- _REQUIRED TASK_: Rewrite the data from the line with "1060x564 pixels. At" up to and including the line with "click(198, 436)" as a Markdown table with columns No. and Text, skipping blank lines. Leave the pictures out.

- _INFORMATION GIVEN_:
^^^^^^^^^^^^^^^^
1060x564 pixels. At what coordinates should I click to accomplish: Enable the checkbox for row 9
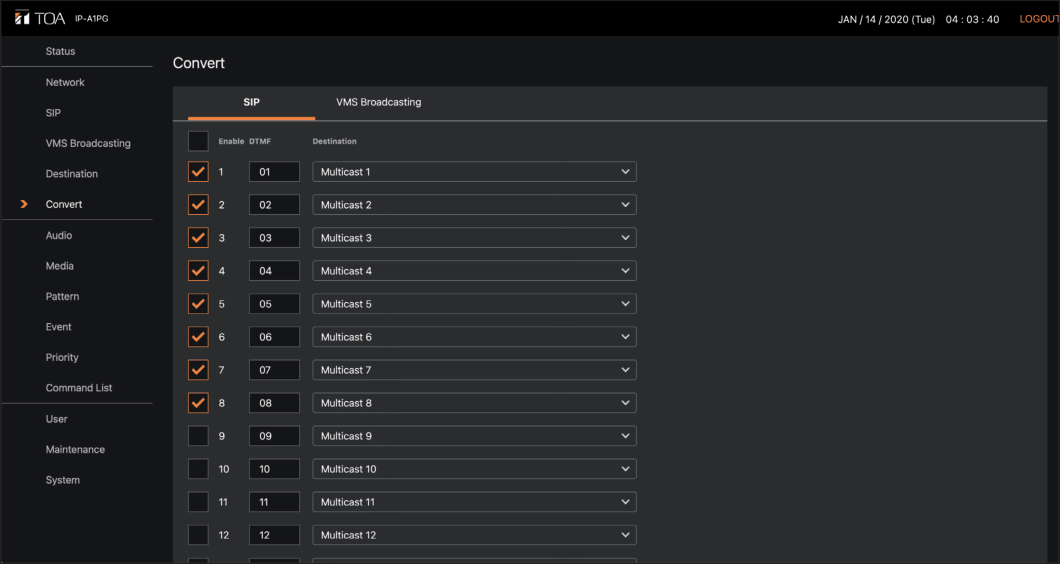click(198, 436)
^^^^^^^^^^^^^^^^
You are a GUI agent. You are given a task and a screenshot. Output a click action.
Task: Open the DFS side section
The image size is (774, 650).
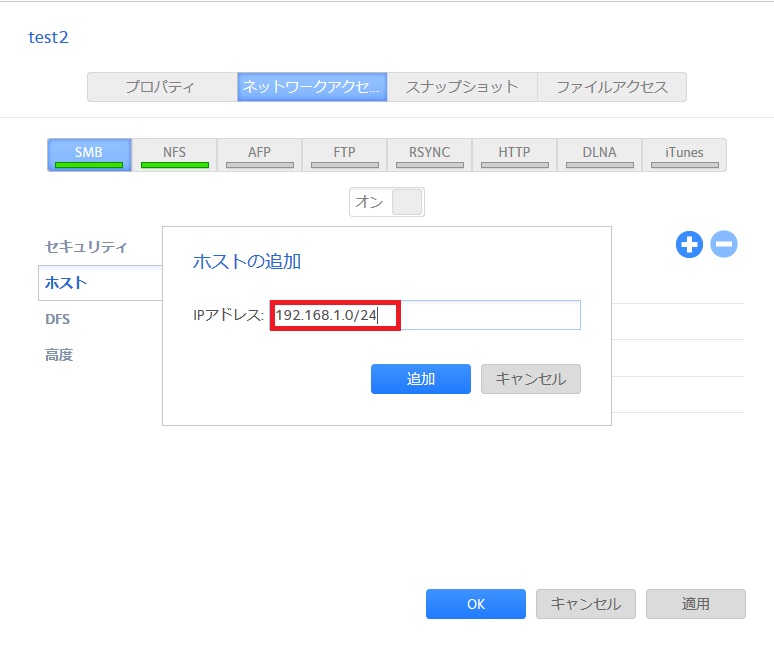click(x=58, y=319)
^^^^^^^^^^^^^^^^
- _TASK RESULT_:
| No. | Text |
|---|---|
| 1 | 1060x564 pixels. At what coordinates should I click to accomplish: Enable the checkbox for row 9 |
| 2 | click(198, 436) |